In that editorial, I suggested that America might have been facing a similar “years of plenty, years of famine” scenario. If that was a possibility, I wrote that we would be wise to consider the personal implications of Joseph’s story and start making appropriate preparations now, during the years of plenty, for any difficult years ahead.
The point of revisiting this 10 years later isn’t to take a victory lap, pointing out the financial crisis and economic trouble that began a couple of years later. Rather, it’s to re-examine some of the takeaways we gleaned then and see if there’s any beneficial application for us today.
America—and in fact the entire global economy—certainly faced a frightening economic storm in 2008-2009. Many wondered if the current financial/economic system would even survive. It has, but many believe the core issues that led to the financial crisis and global recession were never truly addressed. Rather than recognize the dangerous implications of our runaway debt, we’ve added trillions more. Rather than reform a financial system sorely lacking adequate controls, we implement stress tests to comfort ourselves that the massive banks we’ve allowed to grow even bigger are “safe” now. Rather than step back from the type of active and interventionist central-bank policies that helped lay the ground work for the initial financial crisis, we’ve doubled down with Quantitative Easings and negative interest-rate policies. And rather than our political leaders coming together to deal in a substantive way with the most important issues of our time, our politics are more fractured and divided than they’ve been in my lifetime.
Have the bankers and policymakers simply kicked the years-of-famine “can” further down the road, avoiding the worst of it for now only to ensure a future due date? We can only speculate.

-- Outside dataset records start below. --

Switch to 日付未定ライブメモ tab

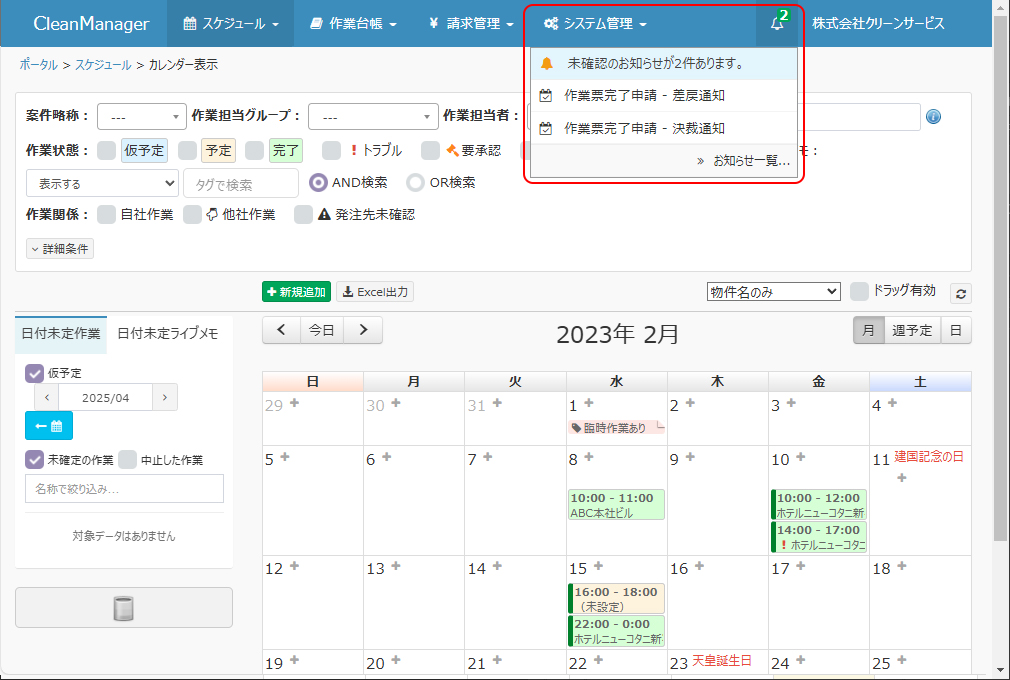click(x=167, y=334)
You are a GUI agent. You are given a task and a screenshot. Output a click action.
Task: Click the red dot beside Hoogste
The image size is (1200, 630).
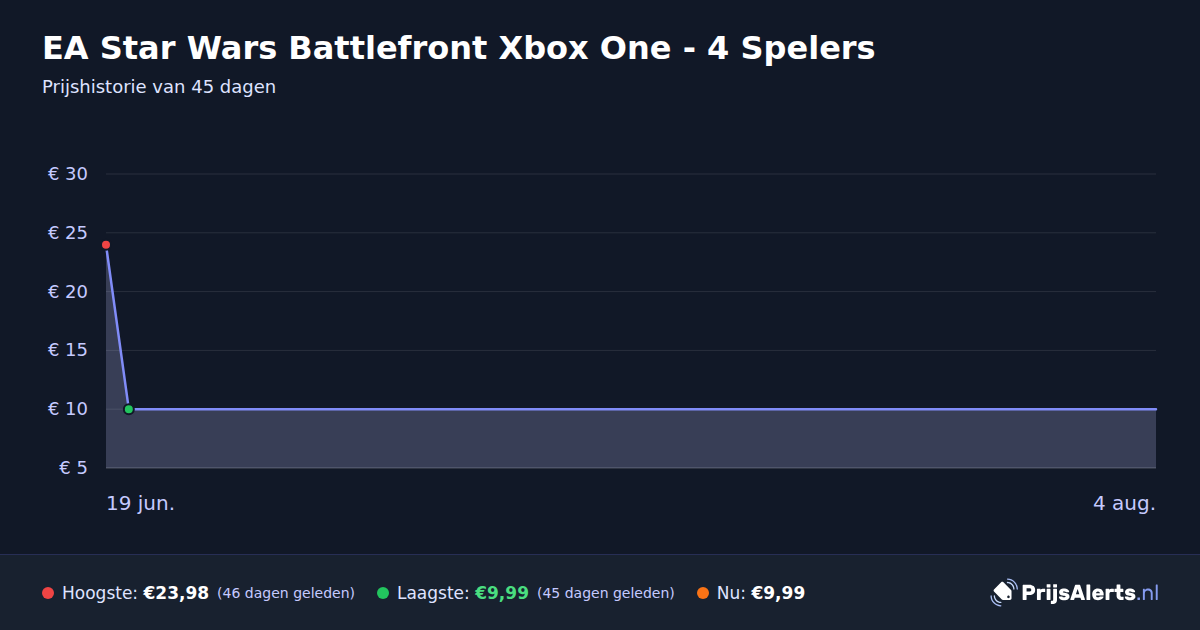click(x=48, y=593)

But we do know the Bible has many clear warnings about debt, so as was the case a decade ago, it doesn’t take a prophet to see that at some point our national debt addiction is likely to cause problems.
Of much greater importance than our national problems are the protective principles God has provided to help us prepare individually for future storms. If we’re wise, we’ll use any current “years of plenty” to prepare for potential hardship in the future. We can do that by diligently working to get debt-free, funding an emergency-savings reserve, investing for the future, and diversifying broadly.
Joseph wisely set aside 20% of the harvested grain, and was able to save not only Egypt during the eventual famine, but the surrounding nations as well. That should be our goal—to be faithful stewards when times are good, in preparation for those times when they will not be. In being faithful this way, we may find ourselves being used, like Joseph, as instruments of God’s deliverance in times of distress. (Naturally, we shouldn’t be so preoccupied with the future that we fail to be generous givers now. God will provide!)
A major theme of Joseph’s story is that God is at work even in times of hardship. Like the ancient Israelites, many Americans turn to God during crisis, only to go back to their “old idols” when the threat recedes. Those crises can be widespread, as in 2008. Or they can be individual, as in the case of a neighbor or co-worker falling on hard times. In either case, having our own financial house in order may enable us to reach out and help, while also offering the spiritual food that truly satisifies.